[just back from my mom's in little washington, va, where both she and my ex-wife/gf performed autobiographical monologues. my mom's included the story of my brother bob's murder. i was rocked a bit, but 11-year-old jane was crying. i'm going to try to get on this lisa simeone situation tomorrow. we already know she rocks.]
here is a nice piece bringing tea partiers and occupiers together and letting them see the commonalities. really, i think the hope has to be to get beyond the left-right ideological spectrum. obviously the left-right split has rendered our political system completely useless. on the other hand, who cheered the iraq war? the mainstream right (msr) and the mainstream left (msl). who did the bank bailout? msr and msl. who's competing for the most possible fundraising from wall street? msr and msl. take the commonalities more seriously than the differences, is my advice to you.
the alternating unanimous catch-phrases, rival sets of potted experts (all of whom i have utterly discredited), contrasting demographics, etc might disguise the fact that the whole spectrum is a single political ideology. we should think of it that way and develop its antithesis. the dilemma is always state or capital, but they are merged, and they are both forms of dependency and subordination, between which they bat you back and forth like a pingpong ball. the state represents by definition the most assymmetrical arrangement of power that our species is capable of producing; capital of wealth. it more or less goes without saying that these are going to coincide in the long run.

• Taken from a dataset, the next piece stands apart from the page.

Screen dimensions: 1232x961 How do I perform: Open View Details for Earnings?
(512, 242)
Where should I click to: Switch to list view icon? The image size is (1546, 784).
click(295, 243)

so i propose that the opposite is self-reliance and mutual aid: the dignity of autonomy and voluntary internal organic community organization. it is individualism and inter-individualism. the (early or sincere) tea party and the occupy movement provide actual models on the ground of such activities: they're fun and goofy and theatrical and human. they are not gigantic bureaucracies, and have actively resisted hierarchical forms of organization.
so don't listen to the voices, like msnbc and fox, who want to line you up against each other, or who are focused maybe on your race or age etc. don't develop a legislative agenda (admittedly, basically too late for the tea party). show us what you want us to be.